_EXTRAIT SOURCE_.
/---

Cache line et false sharing

Une cache line fait typiquement 64 bytes. Le false sharing se produit quand deux threads modifient des variables différentes sur la même cache line.

// ❌ MAUVAIS : False sharing
type
  TCounters = record
    Counter1: Integer; // Offset 0
    Counter2: Integer; // Offset 4
    Counter3: Integer; // Offset 8
    Counter4: Integer; // Offset 12
  end; // Tous sur la même cache line !

var
  Counters: TCounters;

// Thread 1 modifie Counter1
// Thread 2 modifie Counter2
// → Invalidations constantes de cache = LENT

// ✅ BON : Padding pour séparer les cache lines
type
  TPaddedCounter = record
    Value: Integer;
    Padding: array[0..59] of Byte; // 64 bytes total
  end;

  TPaddedCounters = record
    Counter1: TPaddedCounter;
    Counter2: TPaddedCounter;
    Counter3: TPaddedCounter;
    Counter4: TPaddedCounter;
  end;

var
  Counters: TPaddedCounters;

// Maintenant chaque compteur est sur sa propre cache line

NUMA (Non-Uniform Memory Access)

Sur les systèmes multi-socket, l'accès mémoire n'est pas uniforme.

\---

_EXTRAIT DE DONNÉES_.

/---

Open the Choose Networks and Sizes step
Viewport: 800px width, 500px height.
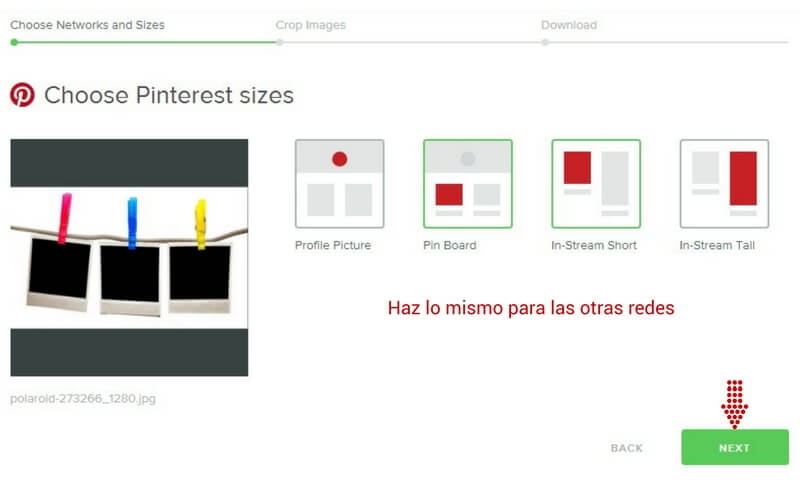[x=88, y=25]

\---

_TÂCHE DEMANDÉE A_.
Dites, pour chacune des affirmations ci-après, si elle s'accorde avec le texte sur le false sharing, en répondant par oui ou par non et en citant littéralement les mots décisifs : (i) une cache line mesure typiquement 64 bytes ; (ii) dans la version marquée comme mauvaise, chaque compteur se trouve sur sa propre cache line ; (iii) sur les systèmes multi-socket, l'accès mémoire est uniforme.
_TÂCHE DEMANDÉE B_.
Prolongez le texte sur les cache lines et le false sharing au-delà de sa dernière phrase.

_RÉPONSE ATTENDUE A_.
(i) Oui : « Une cache line fait typiquement 64 bytes. »
(ii) Non : « Tous sur la même cache line ! »
(iii) Non : « l'accès mémoire n'est pas uniforme. »

_RÉPONSE ATTENDUE B_.
{$IFDEF LINUX}
unit NUMAOptimization;

{$mode objfpc}{$H+}

interface

uses
  BaseUnix;

// Lier un thread à un nœud NUMA
procedure BindToNUMANode(NodeID: Integer);

// Allouer de la mémoire sur un nœud NUMA spécifique
function AllocateOnNUMANode(Size: size_t; NodeID: Integer): Pointer;

implementation

procedure BindToNUMANode(NodeID: Integer);  
begin
  // Utiliser numa_run_on_node ou pthread_setaffinity_np
  // Implémentation simplifiée
  WriteLn('Binding thread to NUMA node ', NodeID);
end;

function AllocateOnNUMANode(Size: size_t; NodeID: Integer): Pointer;  
begin
  // Utiliser numa_alloc_onnode
  // Implémentation simplifiée
  Result := GetMem(Size);
end;

end.
{$ENDIF}

Patterns d'optimisation

1. Parallel Map

Appliquer une fonction à tous les éléments d'un tableau.

unit ParallelMap;

{$mode delphi}{$H+}

interface

uses
  Classes, MTProcs;

type
  TMapFunc<T> = function(const Item: T): T;

procedure ParallelMap<T>(var Data: array of T; MapFunc: TMapFunc<T>);

implementation

procedure ParallelMap<T>(var Data: array of T; MapFunc: TMapFunc<T>);  
begin
  ProcThreadPool.DoParallel(
    procedure(Index: Integer)
    begin
      Data[Index] := MapFunc(Data[Index]);
    end,
    0, High(Data)
  );
end;

end.

Utilisation :

function Square(N: Integer): Integer;  
begin
  Result := N * N;
end;

var
  Numbers: array[0..999] of Integer;
  i: Integer;
begin
  // Initialiser
  for i := 0 to High(Numbers) do
    Numbers[i] := i + 1;

  // Calculer les carrés en parallèle
  ParallelMap<Integer>(Numbers, @Square);

  WriteLn('Carré de 10 = ', Numbers[9]); // 100
end;

2. Parallel Reduce

Agréger tous les éléments d'un tableau.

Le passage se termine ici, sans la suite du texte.